Exercise task A: Rewrite the two rows below with "Screen dimensions" changed to "Display size" and everything else left as is. These are the rows that ask where to click, not the Tungsten announcement. Leave the pictures out.

Continuent has announced that Tungsten Clustering 5.3.6 and Tungsten Replicator 5.3.6 are now available.
Tungsten Clustering allows enterprises running business-critical database applications to affordably achieve commercial-grade high availability (HA), globally redundant disaster recovery (DR) and performance scaling, and makes it simple to create database clusters in the cloud or in a private data center, to keep the data available even when systems fail, freeing staff to focus on your business and applications.
Tungsten Replicator, one of three core components of Tungsten Clustering, is an open source replication engine supporting a variety of different extractor and applier modules. During replication, Tungsten Replicator assigns data a unique global transaction ID, and enables flexible statement and/or row-based replication of data. This enables data to be exchanged between different databases and different database versions. Information can be filtered and modified in-flight, and deployment can be between on-premise or cloud-based databases.

Provided data:
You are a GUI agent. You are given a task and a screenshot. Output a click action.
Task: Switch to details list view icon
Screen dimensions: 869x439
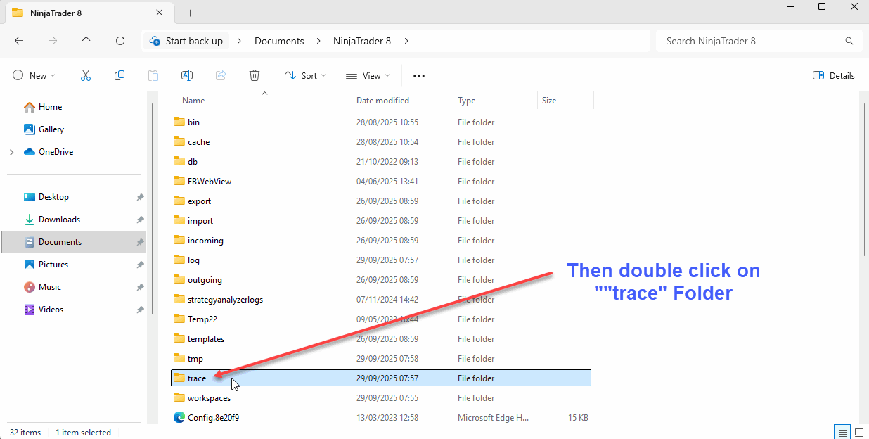[x=842, y=431]
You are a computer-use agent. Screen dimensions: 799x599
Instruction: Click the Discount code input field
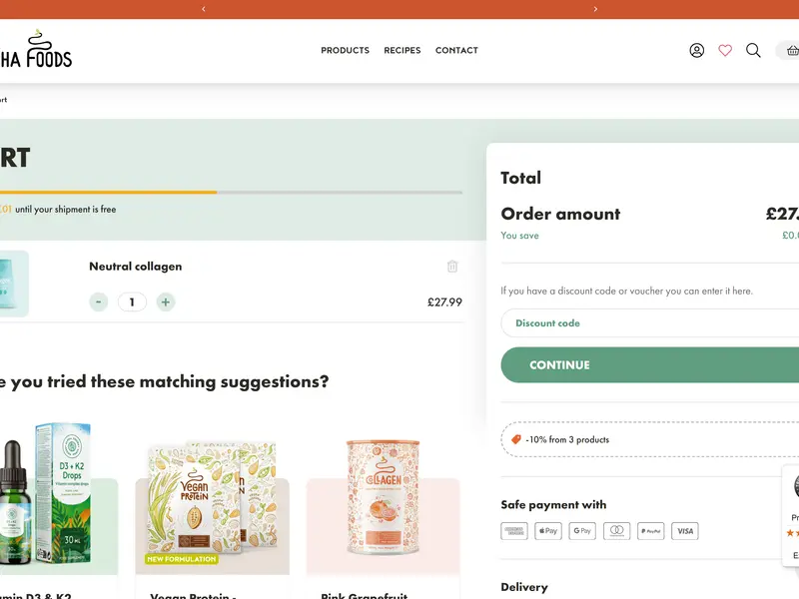(x=649, y=323)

Exercise task B: Does the Tungsten announcement above support each statement? (i) Tungsten Replicator is one of the core components of Tungsten Clustering. (ii) Tungsten Replicator is a closed-source replication engine. (iii) Data can be changed while it is being replicated.

Worked solution A:
You are a GUI agent. You are given a task and a screenshot. Output a click action.
Task: Switch to details list view icon
Display size: 869x439
[x=842, y=431]
You are a computer-use agent. Display size: 799x599
Instruction: Click the Discount code input field
(x=649, y=323)

Worked solution B:
(i) Yes: "Tungsten Replicator, one of three core components of Tungsten Clustering"
(ii) No: "is an open source replication engine"
(iii) Yes: "Information can be filtered and modified in-flight"